● What you will do:
1. In the text about whether to return a call, which group earned a gold record by harmonizing about wanting to hear "I want you back"?
2. Carry on the text about whether to return a call, starting after its final sentence.

● Given text:
==================================================

For most of us, none of the above is very pleasant. It re-opens questions of self-doubt: was it real and what went wrong? Questions that took months or years to resolve, or that were suppressed just enough that you’ve learned to ignore them. Either way, its disturbance is annoying. Listen, brood, repeat. Analyze what’s been said, how it was said and what it actually means. Well, there is no way to know unless you call back. Decision time, you think to yourself, do I call back? Does the fact that I am thinking about this that much mean I shouldn’t call back? Why do I care this much? It must mean I’m not over it. Clearly I should not call back. This could open doors that I have been trying to slam shut for months! I’m not calling back. But what do they have to say?!
Regardless of how it ended, there is always a little part of you that wants to hear “I want you back.” It is the competitive human spirit. Early 2000s boy-band, *NSync, earned a gold record harmonizing about it. It is about the WIN. In most cases, unfortunately, that’s not what the call is about.

==================================================

● Given data:
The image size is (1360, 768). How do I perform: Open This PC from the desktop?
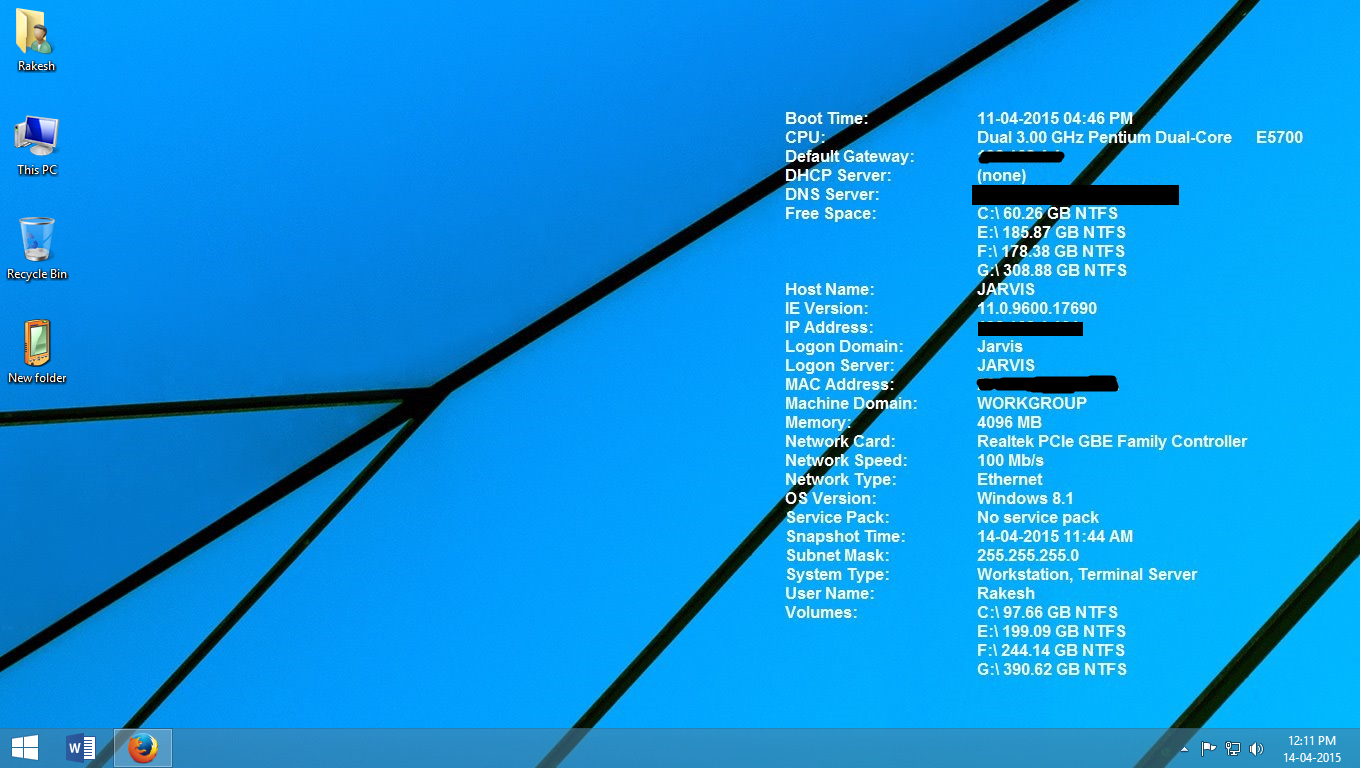pyautogui.click(x=36, y=140)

==================================================

● The responses:
1. *NSync, the early 2000s boy band.

2.
While addressed to you, the call is all about them. There is a need attached and it is probably not fulfilling of yours. Usually associated with insecurity, it can be something as small as their first grey hair or doubts about their current relationship. It’s perhaps a life you know nothing about anymore but for a time, you were their rock. You were their common sense or maybe just their biggest cheerleader, and that’s what is missed. This moment is rarely about you.
As for me, I didn’t listen to the message. I would like to say it was because I was so above it all, so over it, that I didn’t feel the need to hear what was said, but it was the opposite. I was afraid to hear anything at all. I ran through my entire inventory of questions before the end of the awkward “Hey.” When I recognized the voice, I handed it over to my BFF for her to listen and delete. As time went by and I received other sporadic calls, I politely responded with a non-engaging text.
There are 313,000 YouTube how-to videos about your ex calling. There are also Vines how-tos and even Powerpoint presentations. There are also around 74,000 videos about how to trick your ex into calling you. I can confidently advise—don’t watch any one of those 74K. The truth is, there is no set rulebook explaining how to approach visitors from our past lives. My rationale (or irrational) is in no way a proper response. Sometimes, it helps to turn to music for our answers. And, because referencing *NSync wouldn’t be completely representative of me, I’ll more appropriately leave you with Toronto indie band Stars, “I’m not sorry, there’s nothing to say.”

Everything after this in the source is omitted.